Putting that information out there for the public to see is the best idea, and of course Times Square is the perfect place to show it. Can these types of signs be in every major city?

2 DBCCA, the know-the-number ho posted by Mark Piepkorn on 06/19/2009 at 11:29 am

DBCCA, the know-the-number host, discusses their expression of the relationship between ppm, CO2e, and metric tonnage: "Greenhouse gas concentrations are frequently expressed as an equivalent amount of Carbon Dioxide (CO2). This CO2-equivalent concentration in parts per million (ppm) can then be expressed in terms of metric ton of CO2, a standard of measurement, which as a stock of gases in the atmosphere is readily understood. According to the IPCC AR4 Synthesis Report, atmospheric CO2 concentrations were 379 ppm in 2005. The estimate of total CO2-eq concentration in 2005 for all long-lived GHGs is about 455ppm. On June 18th as the counter started, long-lived GHGs in the atmosphere were estimated to be 3.64 trillion metric tons, growing at 2 billion metric tons per month, or 467 ppm, of which CO2 was 385 ppm."

Which isn't a ready translator, but a sort of an understanding.

A good carbon-equivalent number is a trick I can't perform, what with the various gases have different global warming potentials, different atmospheric lifetimes, and individually fluctuating concentrations.

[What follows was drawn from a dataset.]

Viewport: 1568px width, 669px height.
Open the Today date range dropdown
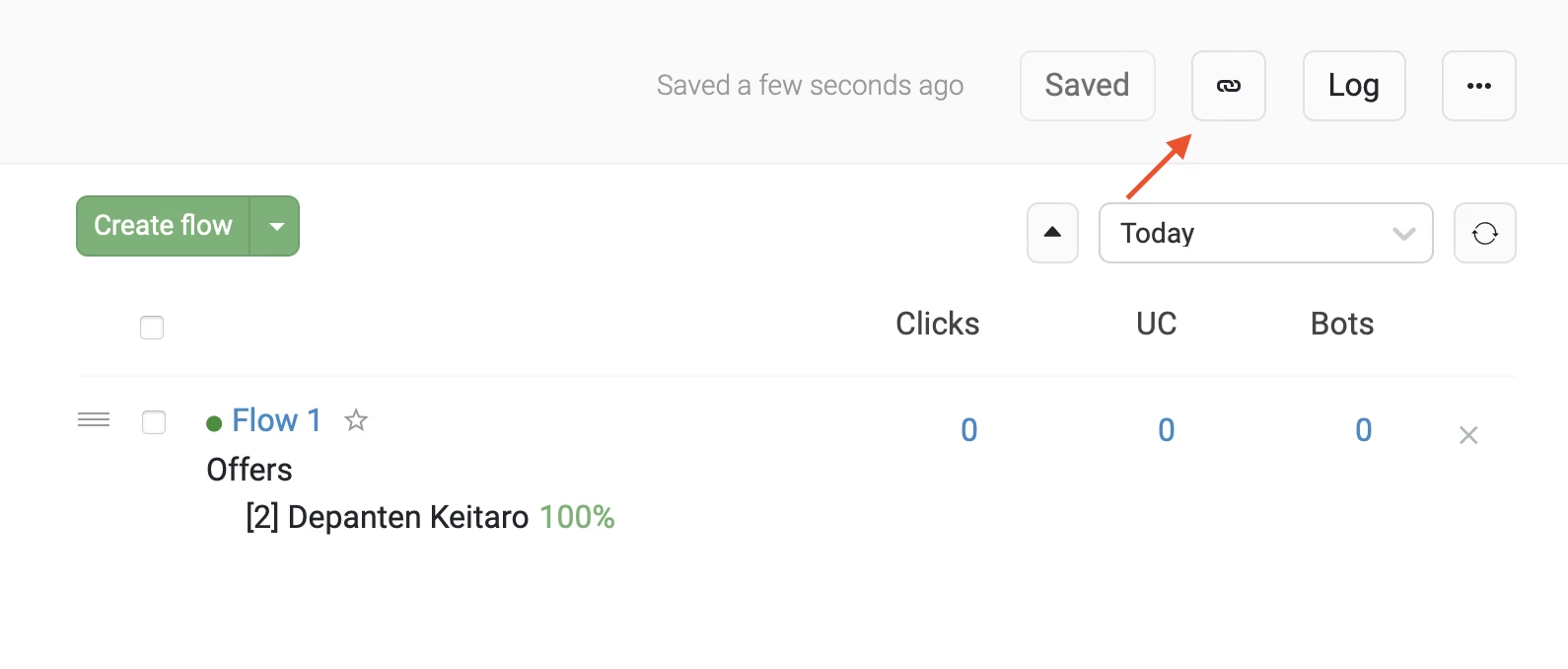click(x=1265, y=233)
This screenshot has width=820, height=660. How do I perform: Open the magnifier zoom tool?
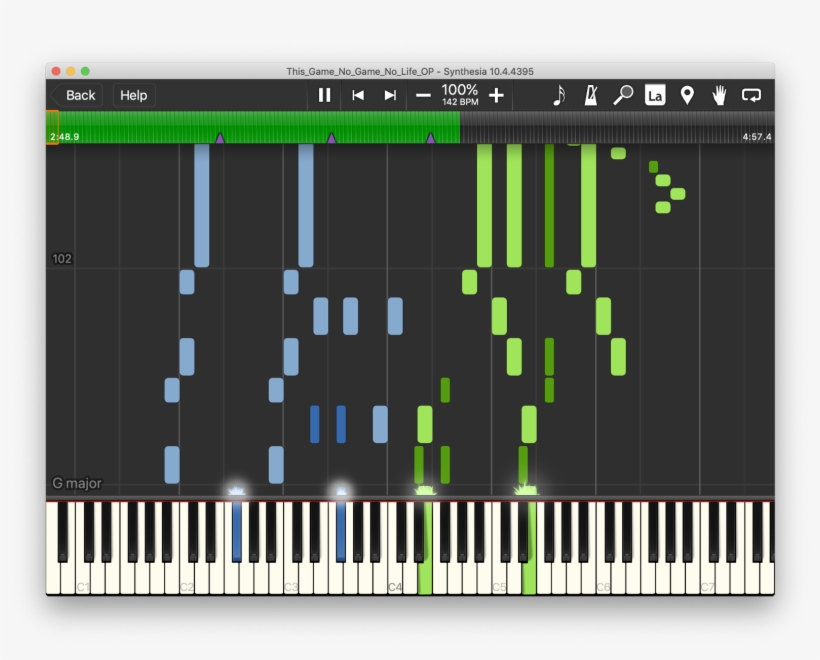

ORNL's Carbon Dioxide Information Analysis Center has a chart from December '08 (and may have newer data somewhere else that I didn't turn up) showing atmospheric concentrations of various greenhouse gases in ppm, ppb, and ppt - - CO2 (by itself, not as an equivalency expression) was at 383.9 at the time; reports it as 387 currently; as noted above, know-the-number has it at 385.

3 This is a really interesting posted by Nadav Malin on 06/19/2009 at 02:04 am

This is a really interesting venture, especially coming from a commercial entity! I'm curious about how their decision to promote a number based on tons of carbon equivalent might affect Bill McKibben's effort to bring everyone together around the goal of 350 ppm carbon.

It would be nice to at least have a ready translator between the two. Is there any way to say what concentration in ppm the know-the-number number represents?